• **Data records**
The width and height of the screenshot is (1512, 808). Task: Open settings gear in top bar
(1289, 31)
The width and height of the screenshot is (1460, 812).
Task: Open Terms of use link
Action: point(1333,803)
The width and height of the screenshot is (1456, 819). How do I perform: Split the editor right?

...

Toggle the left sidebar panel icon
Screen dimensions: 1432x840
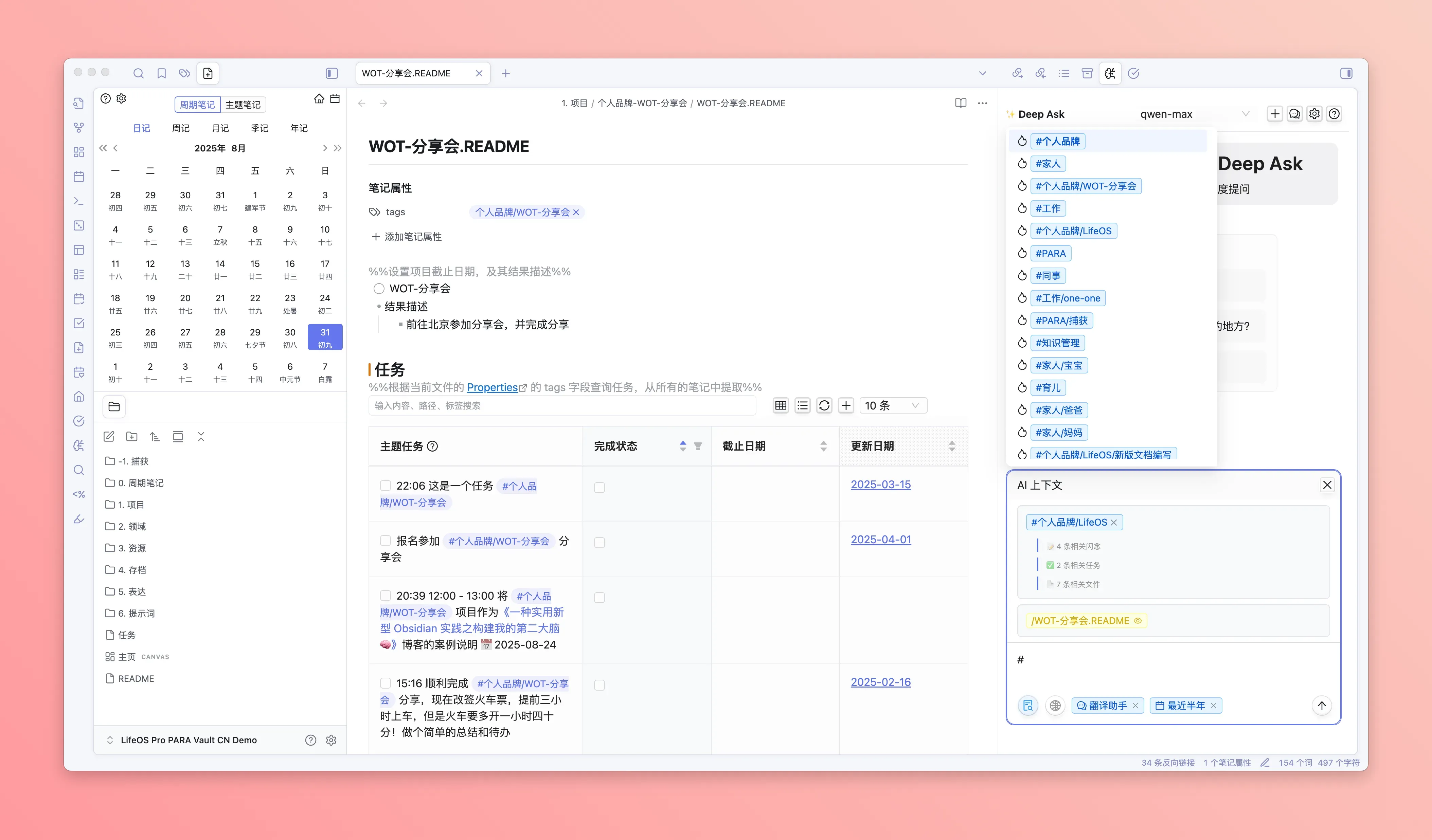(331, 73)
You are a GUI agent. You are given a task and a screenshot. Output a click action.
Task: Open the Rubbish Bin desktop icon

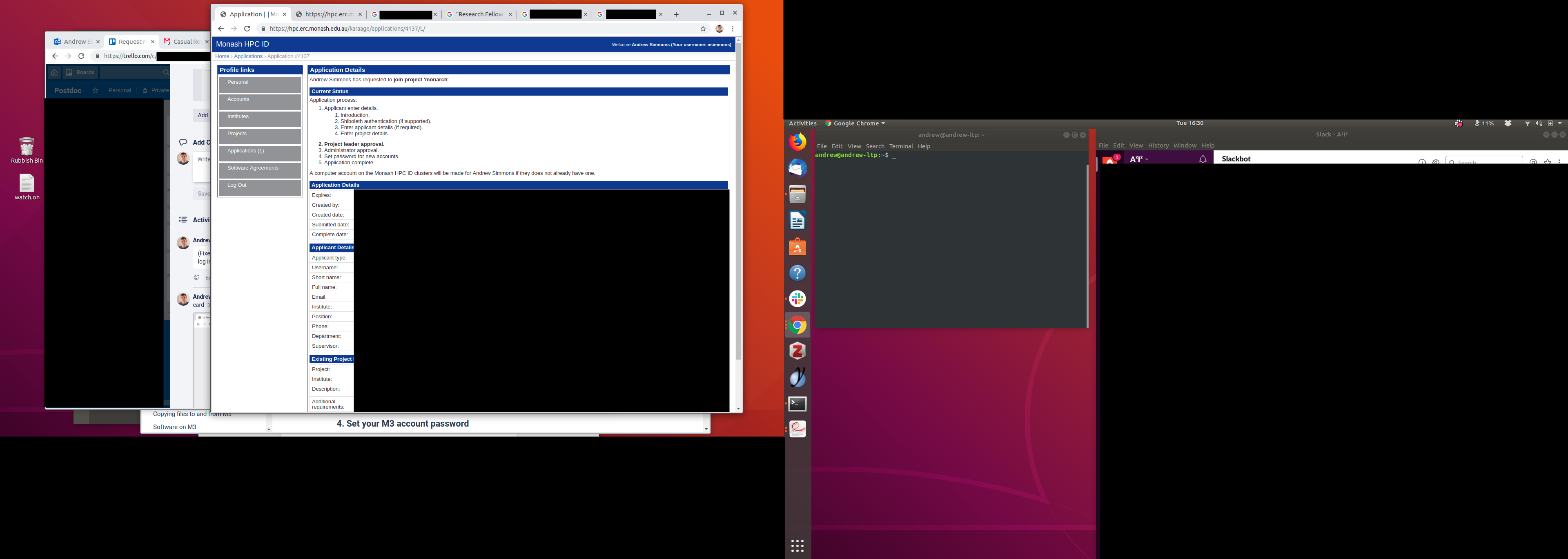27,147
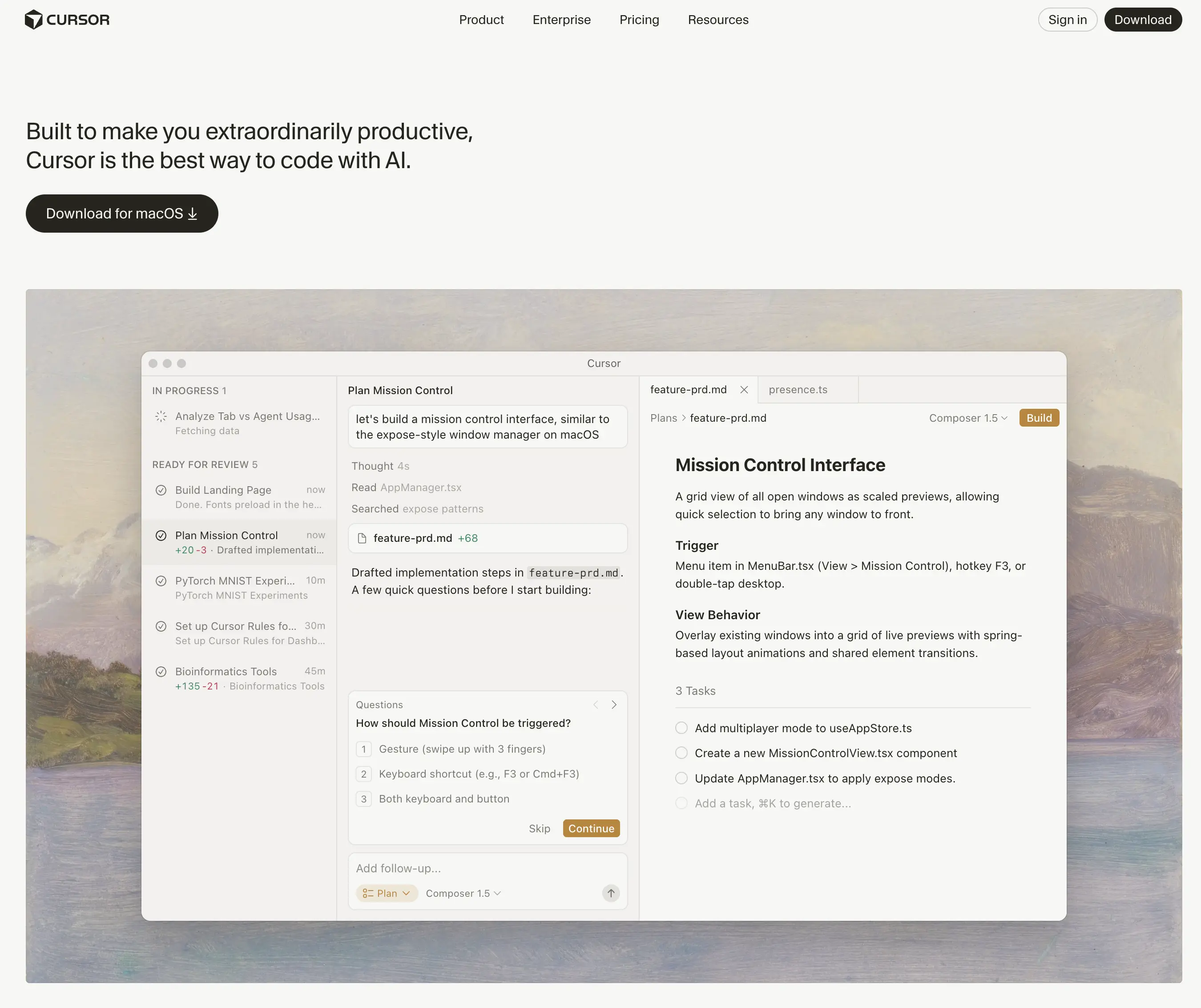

• **Problem details**
Output the lines above between the one holding "The width and height of the screenshot is (1512, 808)." and the one holding "The width and height of the screenshot is (1456, 819).", inclusive, with nothing before or after them.

• **Problem solution**
The width and height of the screenshot is (1512, 808). Task: Open settings gear in top bar
(1289, 31)
The width and height of the screenshot is (1460, 812).
Task: Open Terms of use link
Action: point(1333,803)
The width and height of the screenshot is (1456, 819). How do I perform: Split the editor right?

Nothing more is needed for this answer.